Legal Framework
Types of Injunction
General Requirements
Specific Requirements
Common Procedures

Legal Framework

Portuguese procedural law provides for seven specific types of injunction, which are described and regulated by law. Beyond these, a non-specific injunction is applicable to all residual cases which are not specifically governed by the Civil Procedure Code.

Where a court dismisses an application for one type of injunction, the party seeking relief may not attempt to obtain another type of injunction in order to achieve the desired effect.

An injunction is a court order directing a third party to:

  • refrain from performing an unlawful act which is considered to have significant consequences;

  • continue to perform an act;

  • allow the plaintiff to perform an act; or

  • arrest or attach assets in order to serve as a guarantee for collecting a debt.

In general, an injunction concerns whatever can or must be done in order to protect a right or legal situation that is endangered.

In normal proceedings, the courts are usually slower in granting remedies than the necessities of the situation demand. In view of this, procedural law provides for a set of quick and provisional remedies for this purpose, which are exceptional and subsidiary to a normal court procedure.

An injunction is based on urgent necessity and the dangers that may ensue from delay. Since it is a provisional remedy, the court need only recognize the probability of the existence of the alleged right in order to grant the order. Thus, it is not necessary to present exhaustive proof of this right; rather it is sufficient to demonstrate the likelihood of its existence.

The procedure is thus very short, and in some cases the judge will make his decision even before the defendant is heard. However, in the normal proceedings that should follow, the court may rule against what was decided in the injunction.

Types of Injunction

As stated, a total of eight different types of injunction are available:

  • General injunction (procedimento cautelar comum). Each of the following injunctions has its own specific grounds and goals. Therefore, the law provides for a general injunction in order to protect any rights to which none of the seven specific injunctions apply. The aim is to obtain from the court the appropriate provisional remedy required for protection of the right.

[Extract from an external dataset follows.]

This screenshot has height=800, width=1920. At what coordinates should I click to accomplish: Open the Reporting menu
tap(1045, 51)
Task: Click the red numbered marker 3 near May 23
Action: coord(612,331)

  • Provisional restoration of possessions (restituição de posse). This aims to return to the plaintiff an asset of which he has been violently dispossessed by a third party (eg, by burglary, robbery, or by physical or psychological threat). It is based on the principle that unless proved otherwise, actual possession depends on the existence of a title.

  • Suspension of resolutions of corporate bodies (suspensão de deliberações sociais). This concerns resolutions made by corporate bodies, or by statutory bodies of any other cultural, humanitarian, religious or sporting association, which are illegal or contrary to the company bylaws and which may cause damage to a shareholder, member or associate.

  • Provisional alimony (alimentos provisórios). This aims to grant the plaintiff (usually a spouse, child or anyone else entitled by law to receive alimony from the defendant) urgent provisional alimony where the defendant refuses or is reluctant to satisfy this elementary right.

  • A further injunction (arbitramento de reparação provisória) grants an injured party a monthly sum as provisional compensation for damage caused by the defendant.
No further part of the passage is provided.